The Key to Independents

But, like many, the student had trouble hiding her anger against Martha Coakley. The attorney general of Massachusetts, dubbed the “ice queen” for her total lack of warmth, hardly ran a campaign, certain that she would win the seat occupied and “owned” by Ted Kennedy for 46 years. When she finally descended into the arena, it was essentially to attack her rival, who judicially presented himself not as a Republican, but as an anti-Washington independent. “What irony! Tuesday, Scott Brown will be the friendly outsider who fights against the establishment; like Obama in 2008, except that he’s Republican,” notes Daniel McNulty, a Democratic volunteer who will vote for Martha Coakley in spite of it all.

Brown, a former soldier with the look of a good kid, understood that the independents – who represent 51 percent of voters in Massachusetts and generally vote Democrat – are the most disappointed in Barack Obama’s policies. In Boston, they are easy to find: “I voted Obama in 2008, and I really respect the man. But his fiscal policy worries me, his healthcare reform will dig into the deficit, and it was directed by a series of arrangements in the hallways of Congress. This is not the change that we were promised,” regrets Martin Griffin, an insurance agent.

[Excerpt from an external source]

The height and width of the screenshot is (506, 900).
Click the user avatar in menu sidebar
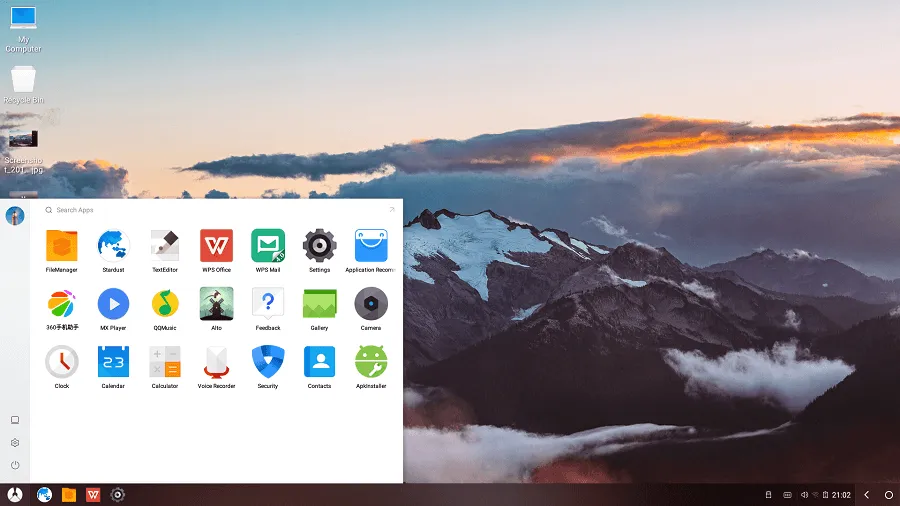tap(15, 216)
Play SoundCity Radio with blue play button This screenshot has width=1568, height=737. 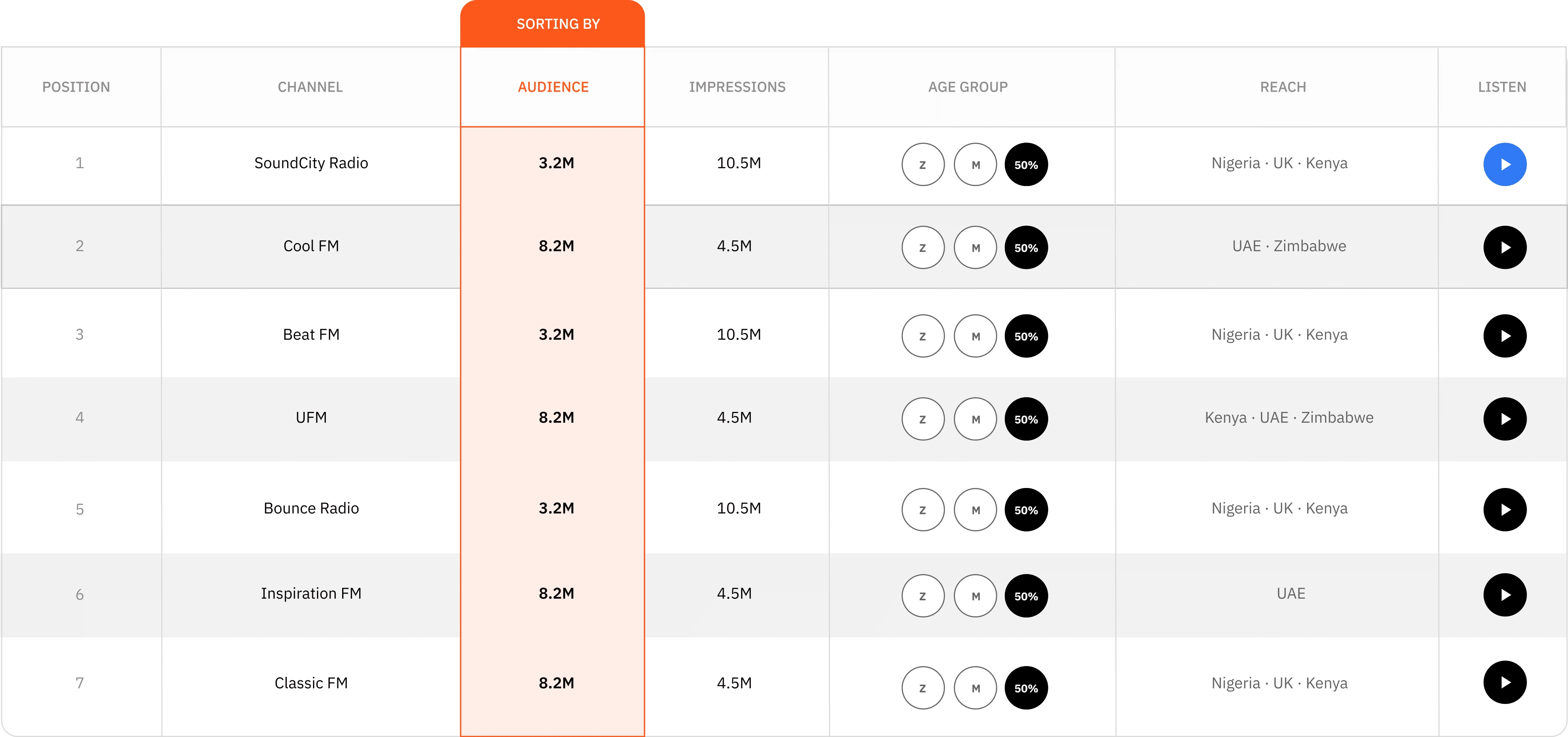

“Obama deceived me. I voted for him so that he’d repair the economy and to create jobs. Instead, I lost my managerial job and find myself driving a taxi and earning half as much!” adds Abe Belrhalia, a Moroccan immigrant living in the United States for 22 years. Before starting again, the taxi driver asked for a Brown sign from a group of Republicans who were shouting, “Go Scott! The seat belongs to the people, not Kennedy!” Abe will put the sign in his young sons’ room “so that they’ll believe in change.”